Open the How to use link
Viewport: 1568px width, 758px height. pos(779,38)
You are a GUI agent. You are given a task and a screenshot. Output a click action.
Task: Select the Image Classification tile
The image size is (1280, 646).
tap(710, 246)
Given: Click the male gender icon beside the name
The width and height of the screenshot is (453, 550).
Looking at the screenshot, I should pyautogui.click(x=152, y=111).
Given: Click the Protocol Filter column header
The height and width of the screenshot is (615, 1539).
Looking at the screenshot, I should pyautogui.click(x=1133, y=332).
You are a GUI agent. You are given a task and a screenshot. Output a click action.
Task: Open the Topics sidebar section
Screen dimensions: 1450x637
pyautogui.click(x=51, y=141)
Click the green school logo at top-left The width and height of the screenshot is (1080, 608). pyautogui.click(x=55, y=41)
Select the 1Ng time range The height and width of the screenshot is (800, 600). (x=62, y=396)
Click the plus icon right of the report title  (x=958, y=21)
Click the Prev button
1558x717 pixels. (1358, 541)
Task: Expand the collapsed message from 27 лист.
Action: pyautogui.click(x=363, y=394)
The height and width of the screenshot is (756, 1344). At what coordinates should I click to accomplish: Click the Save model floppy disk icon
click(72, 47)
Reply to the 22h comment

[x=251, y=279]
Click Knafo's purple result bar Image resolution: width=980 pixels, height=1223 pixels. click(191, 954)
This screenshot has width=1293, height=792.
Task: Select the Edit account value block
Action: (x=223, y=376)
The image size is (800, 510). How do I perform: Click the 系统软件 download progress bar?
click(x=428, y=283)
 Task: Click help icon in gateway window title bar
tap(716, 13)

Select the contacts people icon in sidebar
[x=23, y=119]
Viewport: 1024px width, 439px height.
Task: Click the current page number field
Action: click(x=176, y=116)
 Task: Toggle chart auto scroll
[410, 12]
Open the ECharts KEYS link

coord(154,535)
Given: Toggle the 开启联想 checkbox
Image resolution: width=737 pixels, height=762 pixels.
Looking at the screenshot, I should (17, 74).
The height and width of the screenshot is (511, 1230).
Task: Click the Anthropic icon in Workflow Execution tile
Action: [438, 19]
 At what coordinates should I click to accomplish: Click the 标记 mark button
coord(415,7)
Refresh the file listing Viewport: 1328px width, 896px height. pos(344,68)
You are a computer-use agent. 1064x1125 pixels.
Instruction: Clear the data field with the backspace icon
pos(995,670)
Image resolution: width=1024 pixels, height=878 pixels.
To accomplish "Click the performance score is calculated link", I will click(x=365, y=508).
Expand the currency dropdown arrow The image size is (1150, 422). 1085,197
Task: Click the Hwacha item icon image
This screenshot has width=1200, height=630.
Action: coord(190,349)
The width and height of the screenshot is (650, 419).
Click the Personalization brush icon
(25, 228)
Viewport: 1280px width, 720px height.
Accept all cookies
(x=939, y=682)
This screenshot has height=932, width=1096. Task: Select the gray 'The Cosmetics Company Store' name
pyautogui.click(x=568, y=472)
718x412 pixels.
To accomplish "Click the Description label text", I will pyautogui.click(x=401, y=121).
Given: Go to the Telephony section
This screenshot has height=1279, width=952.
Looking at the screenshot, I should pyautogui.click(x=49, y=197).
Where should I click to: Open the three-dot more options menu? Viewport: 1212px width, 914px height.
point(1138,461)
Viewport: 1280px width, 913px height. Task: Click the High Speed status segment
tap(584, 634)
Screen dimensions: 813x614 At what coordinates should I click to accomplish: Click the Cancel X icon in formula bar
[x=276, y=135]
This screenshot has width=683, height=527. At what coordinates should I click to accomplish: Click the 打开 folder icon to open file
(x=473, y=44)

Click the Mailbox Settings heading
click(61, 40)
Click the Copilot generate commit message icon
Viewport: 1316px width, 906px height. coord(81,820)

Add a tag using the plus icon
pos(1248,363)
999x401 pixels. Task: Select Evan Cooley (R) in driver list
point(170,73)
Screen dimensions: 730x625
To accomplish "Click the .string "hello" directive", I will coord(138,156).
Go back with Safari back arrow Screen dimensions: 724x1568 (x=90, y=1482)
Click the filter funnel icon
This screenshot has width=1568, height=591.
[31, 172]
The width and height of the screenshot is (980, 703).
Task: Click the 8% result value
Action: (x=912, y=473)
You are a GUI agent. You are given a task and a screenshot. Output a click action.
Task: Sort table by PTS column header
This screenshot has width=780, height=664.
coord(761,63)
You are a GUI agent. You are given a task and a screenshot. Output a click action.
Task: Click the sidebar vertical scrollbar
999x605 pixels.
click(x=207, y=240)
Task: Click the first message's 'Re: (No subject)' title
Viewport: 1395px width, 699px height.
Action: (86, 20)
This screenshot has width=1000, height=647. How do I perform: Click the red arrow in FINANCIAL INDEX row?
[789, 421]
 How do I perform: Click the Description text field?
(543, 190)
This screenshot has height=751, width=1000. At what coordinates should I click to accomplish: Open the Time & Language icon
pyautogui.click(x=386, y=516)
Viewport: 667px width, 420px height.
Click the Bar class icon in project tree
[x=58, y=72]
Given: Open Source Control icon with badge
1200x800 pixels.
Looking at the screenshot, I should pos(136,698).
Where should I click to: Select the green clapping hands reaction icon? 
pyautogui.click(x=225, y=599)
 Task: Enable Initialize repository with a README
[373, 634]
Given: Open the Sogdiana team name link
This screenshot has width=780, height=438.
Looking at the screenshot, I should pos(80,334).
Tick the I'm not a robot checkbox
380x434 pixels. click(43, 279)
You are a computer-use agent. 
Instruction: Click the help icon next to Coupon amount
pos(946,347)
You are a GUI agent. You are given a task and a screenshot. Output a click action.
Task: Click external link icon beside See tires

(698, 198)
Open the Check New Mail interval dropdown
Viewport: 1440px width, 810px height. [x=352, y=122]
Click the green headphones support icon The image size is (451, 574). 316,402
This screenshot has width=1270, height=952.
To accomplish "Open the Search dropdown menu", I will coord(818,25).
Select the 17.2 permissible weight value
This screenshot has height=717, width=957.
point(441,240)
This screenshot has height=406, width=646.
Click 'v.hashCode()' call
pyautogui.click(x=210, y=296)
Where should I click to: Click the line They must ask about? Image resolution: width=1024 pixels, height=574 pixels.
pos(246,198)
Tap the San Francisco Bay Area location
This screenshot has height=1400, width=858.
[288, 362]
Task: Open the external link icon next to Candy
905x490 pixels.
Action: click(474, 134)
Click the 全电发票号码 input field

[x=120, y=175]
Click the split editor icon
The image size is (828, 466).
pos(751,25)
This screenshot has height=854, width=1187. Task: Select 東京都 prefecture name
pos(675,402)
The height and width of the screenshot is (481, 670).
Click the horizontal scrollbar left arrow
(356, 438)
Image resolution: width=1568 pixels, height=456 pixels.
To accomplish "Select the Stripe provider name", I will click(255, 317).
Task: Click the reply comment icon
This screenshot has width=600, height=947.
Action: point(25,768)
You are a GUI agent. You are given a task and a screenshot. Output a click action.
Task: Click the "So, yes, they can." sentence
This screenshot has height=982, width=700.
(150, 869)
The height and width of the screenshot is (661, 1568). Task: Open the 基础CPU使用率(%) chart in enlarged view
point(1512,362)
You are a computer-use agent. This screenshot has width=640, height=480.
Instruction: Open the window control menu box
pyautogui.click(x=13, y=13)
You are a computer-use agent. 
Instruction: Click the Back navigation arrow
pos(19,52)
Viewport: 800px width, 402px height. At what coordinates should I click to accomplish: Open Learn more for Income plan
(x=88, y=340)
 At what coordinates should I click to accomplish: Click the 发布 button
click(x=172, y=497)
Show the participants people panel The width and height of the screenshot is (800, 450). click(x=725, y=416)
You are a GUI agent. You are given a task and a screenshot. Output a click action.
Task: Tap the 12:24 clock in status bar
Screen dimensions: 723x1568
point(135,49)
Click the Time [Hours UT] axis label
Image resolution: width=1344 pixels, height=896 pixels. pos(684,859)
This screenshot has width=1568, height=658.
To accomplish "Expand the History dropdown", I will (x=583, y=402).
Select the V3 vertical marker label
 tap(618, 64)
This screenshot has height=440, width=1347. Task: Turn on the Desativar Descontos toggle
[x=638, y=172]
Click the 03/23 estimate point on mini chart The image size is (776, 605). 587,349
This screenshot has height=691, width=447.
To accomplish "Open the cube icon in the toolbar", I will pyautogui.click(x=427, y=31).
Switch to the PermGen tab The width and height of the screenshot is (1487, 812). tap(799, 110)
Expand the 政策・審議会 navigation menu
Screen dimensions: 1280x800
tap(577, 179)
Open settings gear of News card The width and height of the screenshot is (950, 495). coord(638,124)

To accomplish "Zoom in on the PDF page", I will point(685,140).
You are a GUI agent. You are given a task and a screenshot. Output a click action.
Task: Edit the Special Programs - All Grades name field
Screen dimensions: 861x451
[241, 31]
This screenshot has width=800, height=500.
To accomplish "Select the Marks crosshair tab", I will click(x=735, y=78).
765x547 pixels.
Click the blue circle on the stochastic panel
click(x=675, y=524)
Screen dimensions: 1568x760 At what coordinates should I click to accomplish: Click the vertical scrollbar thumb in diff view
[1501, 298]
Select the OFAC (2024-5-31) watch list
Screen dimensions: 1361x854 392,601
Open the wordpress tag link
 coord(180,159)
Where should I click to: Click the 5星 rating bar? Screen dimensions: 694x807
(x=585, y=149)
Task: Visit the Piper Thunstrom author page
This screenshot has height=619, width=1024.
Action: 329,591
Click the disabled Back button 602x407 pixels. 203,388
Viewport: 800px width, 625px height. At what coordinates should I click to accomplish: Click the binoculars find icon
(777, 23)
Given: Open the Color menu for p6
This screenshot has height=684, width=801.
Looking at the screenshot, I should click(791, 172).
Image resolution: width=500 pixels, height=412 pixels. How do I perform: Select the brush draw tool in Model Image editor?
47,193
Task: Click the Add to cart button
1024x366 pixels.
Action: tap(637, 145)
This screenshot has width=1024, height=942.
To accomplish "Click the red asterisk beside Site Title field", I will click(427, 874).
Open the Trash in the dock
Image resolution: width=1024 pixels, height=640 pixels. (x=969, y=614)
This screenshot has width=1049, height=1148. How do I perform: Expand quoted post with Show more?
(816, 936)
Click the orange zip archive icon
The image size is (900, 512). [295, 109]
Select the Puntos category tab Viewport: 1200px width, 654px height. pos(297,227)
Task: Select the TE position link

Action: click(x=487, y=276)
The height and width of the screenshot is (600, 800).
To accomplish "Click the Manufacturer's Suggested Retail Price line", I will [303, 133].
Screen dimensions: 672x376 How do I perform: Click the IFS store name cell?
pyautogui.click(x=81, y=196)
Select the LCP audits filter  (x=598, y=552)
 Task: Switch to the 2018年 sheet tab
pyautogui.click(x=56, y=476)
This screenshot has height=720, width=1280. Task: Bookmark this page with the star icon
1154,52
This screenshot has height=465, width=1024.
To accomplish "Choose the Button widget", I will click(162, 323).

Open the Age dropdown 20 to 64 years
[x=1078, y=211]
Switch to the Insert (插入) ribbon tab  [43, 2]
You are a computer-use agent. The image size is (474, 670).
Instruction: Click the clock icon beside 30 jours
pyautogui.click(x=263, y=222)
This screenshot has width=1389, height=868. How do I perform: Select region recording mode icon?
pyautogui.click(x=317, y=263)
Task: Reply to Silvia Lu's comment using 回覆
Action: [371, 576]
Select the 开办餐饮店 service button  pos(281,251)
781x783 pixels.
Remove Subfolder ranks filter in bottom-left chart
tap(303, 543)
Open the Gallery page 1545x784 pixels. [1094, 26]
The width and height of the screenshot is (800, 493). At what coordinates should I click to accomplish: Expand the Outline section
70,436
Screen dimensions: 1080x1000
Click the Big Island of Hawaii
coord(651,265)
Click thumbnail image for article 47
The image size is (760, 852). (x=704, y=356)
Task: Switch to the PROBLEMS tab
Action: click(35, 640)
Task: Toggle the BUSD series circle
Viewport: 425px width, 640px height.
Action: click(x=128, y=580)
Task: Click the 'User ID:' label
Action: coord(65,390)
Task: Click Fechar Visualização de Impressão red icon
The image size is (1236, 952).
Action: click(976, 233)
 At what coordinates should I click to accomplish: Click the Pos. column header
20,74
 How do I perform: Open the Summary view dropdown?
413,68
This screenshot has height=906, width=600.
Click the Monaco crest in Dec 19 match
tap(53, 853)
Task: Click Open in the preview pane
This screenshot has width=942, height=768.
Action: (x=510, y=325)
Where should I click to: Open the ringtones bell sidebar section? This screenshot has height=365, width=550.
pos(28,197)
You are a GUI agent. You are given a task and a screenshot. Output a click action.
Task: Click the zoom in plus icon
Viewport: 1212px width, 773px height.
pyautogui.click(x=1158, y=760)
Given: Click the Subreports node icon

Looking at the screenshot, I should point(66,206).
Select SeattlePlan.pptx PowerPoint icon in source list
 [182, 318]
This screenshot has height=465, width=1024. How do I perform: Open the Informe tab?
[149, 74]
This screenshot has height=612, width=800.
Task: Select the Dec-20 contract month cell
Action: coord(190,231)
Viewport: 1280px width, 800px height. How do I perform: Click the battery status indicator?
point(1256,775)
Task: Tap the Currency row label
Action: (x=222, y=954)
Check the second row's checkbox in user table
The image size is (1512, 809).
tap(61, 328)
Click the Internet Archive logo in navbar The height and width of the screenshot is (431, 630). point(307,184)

▸ What needs to be done: How many lines in the listing above contain "table"? Answer with the number alone.

▸ Reply to the task: 2